The volcano was built on a NNW-SSE rift line. It began with a period of explosive eruptions, then a period of quiescence followed, during which time marine erosion took place. This was followed by a period of both explosive and effusive eruption activity, building up the Stark and Barren group of islands that exist today. This period of eruption has continued into historic times.

==Historic eruptions==

===1824 eruption===

A small (VEI 2) eruption took place in 1824 on Saddle Island, with low level explosive activity. An eruption may have taken place on August 14, 1846, but this event is uncertain.

===2011–2012 eruption===

A volcanic eruption took place 19 December 2011 from the seabed. Satellite images showed a plume in the sea between Haycock and Rugged Islands. Fishermen reported lava fountaining 30 m above the sea. The submarine eruption has built a new island in the group, in between Rugged and Haycock Islands. Water entering the vent had created Surtseyan activity resulting in the release of steam and an ash plume.

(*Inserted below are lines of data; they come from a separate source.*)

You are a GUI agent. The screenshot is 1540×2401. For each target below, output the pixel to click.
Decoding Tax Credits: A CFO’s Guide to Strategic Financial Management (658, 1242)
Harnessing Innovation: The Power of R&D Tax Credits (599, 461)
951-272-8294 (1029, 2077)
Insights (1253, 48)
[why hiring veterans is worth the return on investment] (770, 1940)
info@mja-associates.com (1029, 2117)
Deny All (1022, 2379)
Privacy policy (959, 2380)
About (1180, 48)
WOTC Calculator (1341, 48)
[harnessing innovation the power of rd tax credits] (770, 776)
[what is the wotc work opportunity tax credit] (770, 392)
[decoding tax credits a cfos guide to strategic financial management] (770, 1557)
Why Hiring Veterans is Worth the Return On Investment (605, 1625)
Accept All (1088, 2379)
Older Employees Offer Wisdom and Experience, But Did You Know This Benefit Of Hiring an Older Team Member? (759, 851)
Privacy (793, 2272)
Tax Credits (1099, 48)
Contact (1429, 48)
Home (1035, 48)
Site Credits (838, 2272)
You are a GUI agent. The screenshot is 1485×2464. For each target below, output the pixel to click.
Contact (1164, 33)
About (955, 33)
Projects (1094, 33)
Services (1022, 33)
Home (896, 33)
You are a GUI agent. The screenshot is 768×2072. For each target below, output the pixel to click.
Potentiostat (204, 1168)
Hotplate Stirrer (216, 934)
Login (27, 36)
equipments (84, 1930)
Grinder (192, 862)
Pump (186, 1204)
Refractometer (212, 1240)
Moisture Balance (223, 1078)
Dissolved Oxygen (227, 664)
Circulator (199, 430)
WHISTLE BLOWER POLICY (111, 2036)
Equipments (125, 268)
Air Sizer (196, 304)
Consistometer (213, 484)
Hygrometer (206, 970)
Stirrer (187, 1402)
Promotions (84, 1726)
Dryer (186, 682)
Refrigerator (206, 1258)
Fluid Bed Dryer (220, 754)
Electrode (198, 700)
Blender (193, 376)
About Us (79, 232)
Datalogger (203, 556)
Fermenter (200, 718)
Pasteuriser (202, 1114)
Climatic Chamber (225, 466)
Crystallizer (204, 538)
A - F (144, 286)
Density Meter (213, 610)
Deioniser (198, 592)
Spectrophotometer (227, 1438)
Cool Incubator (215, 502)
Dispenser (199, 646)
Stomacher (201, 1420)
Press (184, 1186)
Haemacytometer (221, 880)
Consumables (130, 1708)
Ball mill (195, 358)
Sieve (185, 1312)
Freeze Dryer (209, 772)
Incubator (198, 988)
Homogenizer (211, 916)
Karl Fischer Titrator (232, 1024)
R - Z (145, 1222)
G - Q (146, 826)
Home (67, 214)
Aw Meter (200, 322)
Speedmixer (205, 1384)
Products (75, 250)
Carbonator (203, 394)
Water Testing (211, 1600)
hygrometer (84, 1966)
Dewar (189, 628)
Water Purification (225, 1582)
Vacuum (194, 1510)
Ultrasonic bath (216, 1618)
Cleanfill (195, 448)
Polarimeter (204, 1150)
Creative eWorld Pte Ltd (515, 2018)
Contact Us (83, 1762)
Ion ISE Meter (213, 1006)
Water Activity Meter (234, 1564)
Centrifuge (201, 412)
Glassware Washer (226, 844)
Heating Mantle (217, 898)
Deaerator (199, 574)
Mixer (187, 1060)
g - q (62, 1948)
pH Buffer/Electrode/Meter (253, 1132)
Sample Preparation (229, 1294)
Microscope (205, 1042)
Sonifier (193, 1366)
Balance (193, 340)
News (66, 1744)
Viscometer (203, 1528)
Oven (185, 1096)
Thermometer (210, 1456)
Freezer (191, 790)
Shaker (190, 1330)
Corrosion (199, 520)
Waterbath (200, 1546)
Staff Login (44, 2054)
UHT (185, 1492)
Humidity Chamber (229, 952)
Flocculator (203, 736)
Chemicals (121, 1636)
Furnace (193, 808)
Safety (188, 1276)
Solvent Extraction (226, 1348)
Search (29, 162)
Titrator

As of 12 January 2012, the new island had grown to around 530 by 710 m across and had begun effusive activity, It was named Sholan Island.

Satellite images taken on 15 January 2012 showed that the eruption had stopped, leaving a newborn island behind. A satellite photo taken on February 15 shows the new island has a crater lake.

===2013 eruption===

On September 28, 2013, a new submarine eruption began southwest of the 2011–2012 eruption site, with water discoloration and a significant steam plume reported. Scientists estimated that the eruption was taking place less than 100 m below the surface, meaning that a new surtseyan phase was a possibility. The activity at the site continued into October, with a large steam plume visible on satellite and confirmed by video from locals. In late October, a new island emerged from the ocean.

This island has been named Jadid Island while the one created in 2011 has been named Sholan Island. By the summer of 2016 neither island was visible on satellite photos.

==Visitor attractions==
Diving, sightseeing, wildlife viewing and volcano trekking are popular activities for tourists and visitors. The islands are uninhabited.